Because the tests only check the is_satisfied
and do_simulation
functions,
the correctness score will be largely based on how you implement the
other functions in your solution. For example, if you design a function that
claims to produce a particular result, and that function happens to make the
tests pass but could fail under other reasonable conditions, we would deduct
points for this. For example, if you claim that a given function returns False
if certain conditions are met, but you’re not checking all those conditions (or we
can come up with a reasonable counter-example where the function returns a value
other than the one specified in the function documentation), we would deduct points for this.
The design score will be largely based on how you decompose the problem
into multiple functions. You will receive a zero in this section if you
implement your entire solution inside the do_simulation
function.
You must break up this problem into more manageable pieces,
and write functions that address each of those sub-problems.
Finally, since you are writing your own functions, you must include header comments in all of your functions (and you must make sure they conform to the format specified in the style guide).
Cleaning up¶
Before you submit your final solution, you should, remove
any
print
statements that you added for debugging purposes andall in-line comments of the form: “YOUR CODE HERE” and “REPLACE …”
Also, check your code against the style guide. Did you use good variable names? Do you have any lines that are too long, etc.
Make sure you have included header comments, that is, the triple-quote strings that describe the purpose, inputs, and return values of each function, for every function you have written.
As you clean up, you should periodically save your file and run your code through the tests to make sure that you have not broken it in the process.
Submission¶
You must submit your work through Gradescope (linked from our Canvas site). In the “Programming Assignment #2” assignment, simply upload file schelling.py
(do not upload any other file!). Please note:
You are allowed to make as many submissions as you want before the deadline.
For students working in a pair, one student should upload the pair’s solution and use GradeScope’s mechanism for adding group members to add the second person in the pair.
Please make sure you have read and understood our Late Submission Policy
Your completeness score is determined solely based on the automated tests, but we may adjust your score if you attempt to pass tests by rote (e.g., by writing code that hard-codes the expected output for each possible test input).

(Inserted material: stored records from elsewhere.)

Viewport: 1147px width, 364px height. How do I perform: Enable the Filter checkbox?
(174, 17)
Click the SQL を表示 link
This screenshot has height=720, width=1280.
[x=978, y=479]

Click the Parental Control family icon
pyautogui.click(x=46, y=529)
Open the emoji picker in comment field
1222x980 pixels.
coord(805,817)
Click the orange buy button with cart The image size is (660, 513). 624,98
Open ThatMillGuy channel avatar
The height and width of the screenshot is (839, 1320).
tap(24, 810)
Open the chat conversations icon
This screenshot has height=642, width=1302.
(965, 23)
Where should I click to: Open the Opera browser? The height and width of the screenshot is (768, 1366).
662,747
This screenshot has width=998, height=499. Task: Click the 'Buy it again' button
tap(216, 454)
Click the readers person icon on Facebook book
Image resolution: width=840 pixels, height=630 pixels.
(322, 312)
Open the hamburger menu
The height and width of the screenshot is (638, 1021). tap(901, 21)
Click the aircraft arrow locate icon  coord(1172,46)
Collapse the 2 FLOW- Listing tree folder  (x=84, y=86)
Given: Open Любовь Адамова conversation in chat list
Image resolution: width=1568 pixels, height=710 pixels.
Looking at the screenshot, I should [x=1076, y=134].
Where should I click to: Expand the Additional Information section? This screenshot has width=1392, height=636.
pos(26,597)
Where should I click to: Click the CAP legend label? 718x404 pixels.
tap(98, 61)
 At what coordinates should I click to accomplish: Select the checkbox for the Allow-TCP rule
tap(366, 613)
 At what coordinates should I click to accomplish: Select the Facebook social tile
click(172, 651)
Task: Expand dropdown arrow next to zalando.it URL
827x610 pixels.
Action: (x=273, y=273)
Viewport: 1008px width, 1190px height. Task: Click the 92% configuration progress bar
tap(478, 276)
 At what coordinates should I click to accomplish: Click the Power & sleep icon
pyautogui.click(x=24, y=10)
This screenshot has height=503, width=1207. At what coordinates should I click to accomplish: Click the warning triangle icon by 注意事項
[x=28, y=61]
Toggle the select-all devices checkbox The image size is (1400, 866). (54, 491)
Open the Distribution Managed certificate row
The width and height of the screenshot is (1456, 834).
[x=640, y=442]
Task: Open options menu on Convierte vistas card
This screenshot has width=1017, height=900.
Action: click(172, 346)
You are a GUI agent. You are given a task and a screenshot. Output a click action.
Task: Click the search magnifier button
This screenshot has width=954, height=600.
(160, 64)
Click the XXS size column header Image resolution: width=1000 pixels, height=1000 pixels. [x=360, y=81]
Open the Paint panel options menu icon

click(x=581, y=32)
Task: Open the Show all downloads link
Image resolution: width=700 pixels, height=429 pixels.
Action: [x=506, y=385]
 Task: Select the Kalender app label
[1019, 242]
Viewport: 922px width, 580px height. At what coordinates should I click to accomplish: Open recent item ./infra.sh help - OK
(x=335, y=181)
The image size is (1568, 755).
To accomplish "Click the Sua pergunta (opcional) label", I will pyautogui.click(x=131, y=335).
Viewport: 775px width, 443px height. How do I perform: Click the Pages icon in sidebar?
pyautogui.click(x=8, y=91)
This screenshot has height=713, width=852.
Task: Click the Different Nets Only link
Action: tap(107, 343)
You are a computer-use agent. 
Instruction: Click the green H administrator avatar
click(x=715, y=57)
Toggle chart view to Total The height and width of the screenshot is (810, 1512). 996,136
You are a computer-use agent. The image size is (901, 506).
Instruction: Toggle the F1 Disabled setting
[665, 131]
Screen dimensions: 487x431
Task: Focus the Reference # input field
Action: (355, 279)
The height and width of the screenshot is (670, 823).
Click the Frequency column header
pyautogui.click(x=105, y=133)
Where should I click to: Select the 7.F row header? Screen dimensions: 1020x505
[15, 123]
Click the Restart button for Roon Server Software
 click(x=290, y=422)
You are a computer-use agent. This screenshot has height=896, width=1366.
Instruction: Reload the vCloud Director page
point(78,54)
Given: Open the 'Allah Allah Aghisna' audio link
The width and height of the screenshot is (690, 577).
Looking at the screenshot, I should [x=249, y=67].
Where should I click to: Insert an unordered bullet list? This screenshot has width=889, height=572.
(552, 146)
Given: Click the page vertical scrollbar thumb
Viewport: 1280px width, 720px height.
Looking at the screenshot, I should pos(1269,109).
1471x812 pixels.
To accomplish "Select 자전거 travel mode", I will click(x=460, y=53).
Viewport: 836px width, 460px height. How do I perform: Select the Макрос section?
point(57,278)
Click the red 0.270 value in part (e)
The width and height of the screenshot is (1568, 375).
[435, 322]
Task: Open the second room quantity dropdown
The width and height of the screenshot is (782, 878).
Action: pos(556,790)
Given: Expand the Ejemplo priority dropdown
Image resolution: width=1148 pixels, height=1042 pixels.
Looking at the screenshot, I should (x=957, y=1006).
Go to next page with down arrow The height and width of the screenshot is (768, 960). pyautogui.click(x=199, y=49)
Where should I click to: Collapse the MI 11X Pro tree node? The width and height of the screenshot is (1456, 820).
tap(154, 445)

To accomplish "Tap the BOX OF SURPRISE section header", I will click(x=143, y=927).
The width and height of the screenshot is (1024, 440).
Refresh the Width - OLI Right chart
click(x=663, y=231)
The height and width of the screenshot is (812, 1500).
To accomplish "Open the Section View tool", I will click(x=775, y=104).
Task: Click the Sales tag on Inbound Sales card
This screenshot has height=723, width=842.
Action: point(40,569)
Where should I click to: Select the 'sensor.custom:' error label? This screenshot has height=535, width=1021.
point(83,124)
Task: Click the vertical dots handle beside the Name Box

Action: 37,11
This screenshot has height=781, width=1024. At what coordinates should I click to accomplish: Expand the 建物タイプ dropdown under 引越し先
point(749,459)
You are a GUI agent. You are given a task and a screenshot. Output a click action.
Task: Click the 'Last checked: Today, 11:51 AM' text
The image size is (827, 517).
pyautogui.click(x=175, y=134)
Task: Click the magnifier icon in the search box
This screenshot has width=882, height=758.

Gradescope will report the test score it obtains when running your code. If there is a discrepancy between the score you get when running our grader script, and the score reported by Gradescope, please let us know so we can take a look at it.
Acknowledgments: This assignment was inspired by a discussion of Schelling’s Model of Segregation in Housing in the book Networks, Crowds, and Markets by Easley and Kleinberg.